第12話

カンナがバランスを崩したのが下にいたオルカからはよく見えた。


腕を伸ばしたせいか、それとももう限界だったのか。


とにかく、伸ばしたウデはおじさんに届かず体制を崩したカンナはそのまま真っ逆さまに落ちる。



「カースッ!」


下で待っていてよかった、とオルカは思った。


何やら話している風だった上の二人の会話は雨と滝の音のせいでオルカには聞こえていなかったが、万が一に備えてその場を動かなかったのである。


オルカに呼ばれて、カースが飛び上がる。

風に煽られいつものような安定した飛行はできていない。


それでも一直線に、懸命に、落ちていくカンナめがけて飛んでいく。


「汝、我が力の源となりその力を見せよ」



オルカが呪文を唱え、カースが覚醒する。

一回り大きくなったカースはさらに鋭くなった飛行で颯爽とカンナの真下までたどり着き、したから掬い上げるようにカンナをキャッチした。


「よくやったカース」


オルカが喜びの声を上げたのも束の間。

その日一番の突風が吹き上げる。


風に煽られ、カースは大きくよろめいた。



「あっ……」


カンナが小さく悲鳴を上げて、カースの背中から投げ出される。


まずい、とオルカは思ったができることはない。


カースはよろめいたせいで一瞬落ちていくカンナを見失ってしまった。


カースとカンナの間に距離ができてしまう。

このままでは間に合わない……とオルカは思った。


その時だった。オルカのズボンの裾をクイっと引っ張るものがいた。


白蛇だ。普段のオルカならば大袈裟に驚いてしまっていただろうが、状況が状況だけに冷静だった。



「お前……」



ジッとオルカは白蛇を見つめる。

白蛇もまた、オルカのことを見つめていた。


ビーストテイマーの修練を受けたオルカはタオやカースのように心が通じ合った獣の言いたいことがわかるようになった。

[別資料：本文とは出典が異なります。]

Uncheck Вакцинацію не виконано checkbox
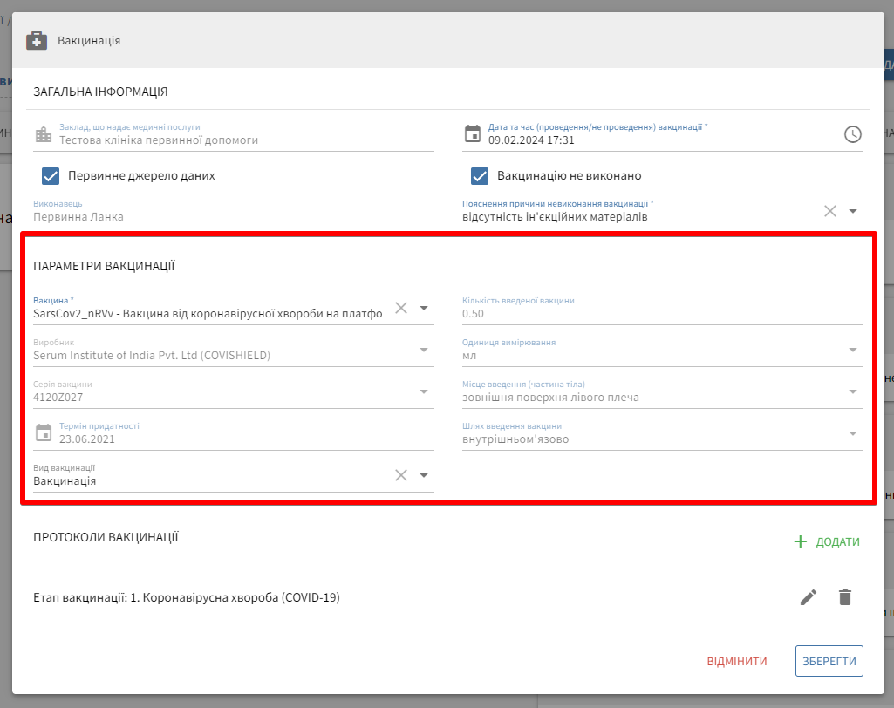894x708 pixels. (x=480, y=176)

そしてこの時、オルカは初めて二匹以外の獣と心を通じ合わせることができた。



白蛇は真っ直ぐにオルカに意思を主張している。



「私を使え」


と。考えている暇はそれ以上ない。


カースは落ちていくカンナを見つけて、すぐに急降下したがギリギリ間に合いそうにない。


この白蛇に何ができるのか、オルカにはわからなかったが何もしないよりはかけてみようと思ったのだ。



「汝、我が力の源となりその力を見せよ」



オルカが呪文を唱えると白蛇が光出す。

タオやカースが覚醒する時、その姿は一回りほど大きくなり持っている力が強化される。


だからオルカはずっと覚醒とはそういうものなのだと思っていた。


オルカは知らなかった。覚醒した聖獣の中には姿を大きく変化させる者がいることを。



白蛇は一回り大きくなるなんてものではなかった。


もっとずっと巨大に、オルカの身長を超えさらに何倍にもなる。


一瞬のうちに巨大な大蛇が出現した。


白蛇は大きくなった体でゆったりと首を伸ばす。


落ちてくるカンナを受け止めるつもりのようだった。


カンナは白蛇の頭に着地し、そのまま緩やかな傾斜となった白蛇の背中を滑り台のようにするすると降りていった。



「え……?」



無事に地面に着地したカンナは何が起こったのかわからないという顔だったが、すぐ泣き始めた。


恐怖から一瞬で解放されてホッとしたのだ。


その側には気絶したオルカの姿もある。


一日に三度も覚醒を行ったことはなく、三度目の覚醒で体力を使い切った……というのもあるが、何よりも巨大になった白蛇に驚いたのだ。


焦りで誤魔化されていたオルカの動物嫌いも大きくなった白蛇の前では無力だった。


限界を迎えて白蛇が覚醒してすぐに泡を吹いて倒れたのである。



カースが地面に降り立ち、タオも駆け寄る。白蛇は元の姿に戻った。


大雨の中で情けなく気絶する主人の姿を見て三匹は安堵したように笑った。